Overview
This chapter applies PCA to MNIST for compression and visualisation, compares classification performance on raw vs PCA-reduced features, and explores feature selection on the Diabetes dataset.
You Will Learn
- Using IncrementalPCA and low-rank PCA on large datasets
- Visualising reconstruction quality as more components are added
- Training MLPs on raw and PCA-transformed MNIST features
- Computing correlation and chi-squared scores for feature selection
Main Content
Incremental PCA on MNIST
You apply IncrementalPCA to 70,000 MNIST images, processing data in batches to avoid memory issues. Inspecting explained variance ratios reveals that relatively few components suffice to capture most of the variability in handwritten digits, enabling substantial dimensionality reduction.
Reconstruction Experiments
By projecting images to m components and back, you qualitatively assess how much information each additional component provides. Reconstructions with 10 components are blurry but recognisable; with 100–150 components they become nearly indistinguishable from originals. This visually ties explained variance ratios to perceptual quality.

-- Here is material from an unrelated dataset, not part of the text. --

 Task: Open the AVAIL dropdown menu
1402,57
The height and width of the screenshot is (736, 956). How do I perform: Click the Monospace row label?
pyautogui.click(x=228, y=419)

MLP Classification on Raw vs PCA Features
You train identical MLP architectures on raw 784-dimensional inputs and on PCA-reduced inputs of various dimensionalities. Measuring accuracy and training time demonstrates the trade-off: PCA typically preserves accuracy while reducing training time and risk of overfitting, especially when the classifier has many parameters in the first layer.
Feature Selection on the Diabetes Dataset
For the Diabetes dataset, you compute Pearson correlation between each feature and the target, as well as chi-squared scores for discretised features. Ranking features by these scores highlights the most predictive variables. Comparing models trained on the full feature set, on PCA components, and on selected features reveals how different dimensionality reduction strategies impact interpretability and performance.
Examples
IncrementalPCA Usage Sketch
Applying IncrementalPCA with batching on MNIST.
from sklearn.decomposition import IncrementalPCA
ipca = IncrementalPCA(n_components=100)
for X_batch in iterate_mnist_batches():
ipca.partial_fit(X_batch)
X_reduced = ipca.transform(X_full)Common Mistakes
Projecting validation/test data using PCA fitted on the full dataset
Why: Fitting PCA on all data leaks information from validation/test into the projection, compromising evaluation.
Fix: Fit PCA on the training set only, then apply the learned transform to validation and test sets.
Choosing number of components solely by variance explained without considering downstream task performance
Why: Some components capturing small variance may still be crucial for prediction.
Fix: Combine explained variance analysis with cross-validated performance of downstream models.
Mini Exercises
1. Train an MLP on MNIST using raw pixels, 50-component PCA, 100-component PCA and 200-component PCA. Compare accuracy and training time.
2. On the Diabetes dataset, compare feature subsets chosen by correlation and chi-squared score. Where do they agree and differ?